The insular cavernoma and its surrounding gliotic and hemosiderotic tissue were removed using microsurgical techniques. The temporal lobe was left in place and there was no damage to any of its surfaces. A post-resection ECoG recording disclosed a pattern similar to the pre-resection one but with an obvious reduction of the spikes' frequency. There was no post-operative complications. A post-operative MRI documented the complete removal of the cavernoma and the absence of surgically induced temporal lobe lesions Fig 1, right.
This patient is seizure free 6 months after surgery. Many of the clinical features would suggest temporal lobe epilepsy and actually, may be the result of the spread of the ictal insular activity directly into the temporal lobe or through arcuate and uncinate bundles' fibers4.
The simple partial autonomic seizures were similar to those described by temporal lobe epilepsy patients. This type of autonomic seizures has been described by the stimulation of both the amigdala within the temporal lobe 1,6 and the insula2,3,9, but has been said to be more frequently obtained from the mesial temporal lobe structures.

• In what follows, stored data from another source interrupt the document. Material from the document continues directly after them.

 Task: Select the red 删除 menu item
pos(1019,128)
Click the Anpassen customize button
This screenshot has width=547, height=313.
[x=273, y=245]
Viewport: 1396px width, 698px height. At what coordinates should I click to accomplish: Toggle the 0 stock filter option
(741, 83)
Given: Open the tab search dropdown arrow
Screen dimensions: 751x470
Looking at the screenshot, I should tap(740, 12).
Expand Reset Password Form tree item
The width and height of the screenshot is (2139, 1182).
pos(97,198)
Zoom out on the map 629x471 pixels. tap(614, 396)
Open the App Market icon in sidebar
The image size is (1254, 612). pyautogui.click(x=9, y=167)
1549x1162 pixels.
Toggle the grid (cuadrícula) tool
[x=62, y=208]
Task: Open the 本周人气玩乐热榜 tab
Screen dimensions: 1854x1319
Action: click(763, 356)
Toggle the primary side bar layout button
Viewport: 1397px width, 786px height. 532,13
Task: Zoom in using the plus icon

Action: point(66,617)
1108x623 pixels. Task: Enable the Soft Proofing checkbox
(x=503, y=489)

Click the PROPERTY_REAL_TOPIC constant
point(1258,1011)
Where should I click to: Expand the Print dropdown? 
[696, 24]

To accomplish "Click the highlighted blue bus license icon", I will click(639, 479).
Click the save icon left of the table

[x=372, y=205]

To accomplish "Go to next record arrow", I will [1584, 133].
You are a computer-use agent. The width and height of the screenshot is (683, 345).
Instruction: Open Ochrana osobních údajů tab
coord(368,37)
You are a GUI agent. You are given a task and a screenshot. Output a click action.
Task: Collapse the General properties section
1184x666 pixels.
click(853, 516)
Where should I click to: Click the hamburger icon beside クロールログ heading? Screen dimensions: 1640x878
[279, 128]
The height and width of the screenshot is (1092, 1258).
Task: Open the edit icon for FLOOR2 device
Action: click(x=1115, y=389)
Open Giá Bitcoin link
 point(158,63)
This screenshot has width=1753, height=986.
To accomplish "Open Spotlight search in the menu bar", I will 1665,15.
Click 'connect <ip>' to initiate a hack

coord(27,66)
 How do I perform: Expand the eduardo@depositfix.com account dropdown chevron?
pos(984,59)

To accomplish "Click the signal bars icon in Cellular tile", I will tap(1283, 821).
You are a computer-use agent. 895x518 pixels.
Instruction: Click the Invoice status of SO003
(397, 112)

This is also true for the ictal complex partial seizures phenomena of ipsilateral automatisms and contralateral upper limb paresis which have been documented to be present in many patients with temporal lobe seizures arising from the hippocampus.
Involvement of the insular cortex in temporal lobe epilepsy has also been considered in the early days of temporal lobe epilepsy surgery5. It has been shown that insular cortex removal in patients with temporal lobe epilepsy did not increase the surgical success rate in relation to seizures and that this procedure carried out an unacceptable morbidity and mortality rates8.
On the other hand, the involvement of the temporal lobe in insular epilepsy has been poorly studied and virtually nothing is known about it. The presence of independent temporal lobe spiking during ECoG would suggest that this lobe was involved in the epileptogenic proccess in this patient with insular epilepsy. Many cavernomas, especially the smaller ones, are not seen in regular CT scans and are only detected by MRI scanning.
This may also be true for some low-grade gliomas.
This raises the intriguing question of how many insular epilepsies were misdiagnosed as temporal lobe epilepsy in the past and how this eventual misdiagnosis influenced the surgical results in the pre-MRI period. Insular epilepsy shares many clinical and EEG features with temporal lobe epilepsy.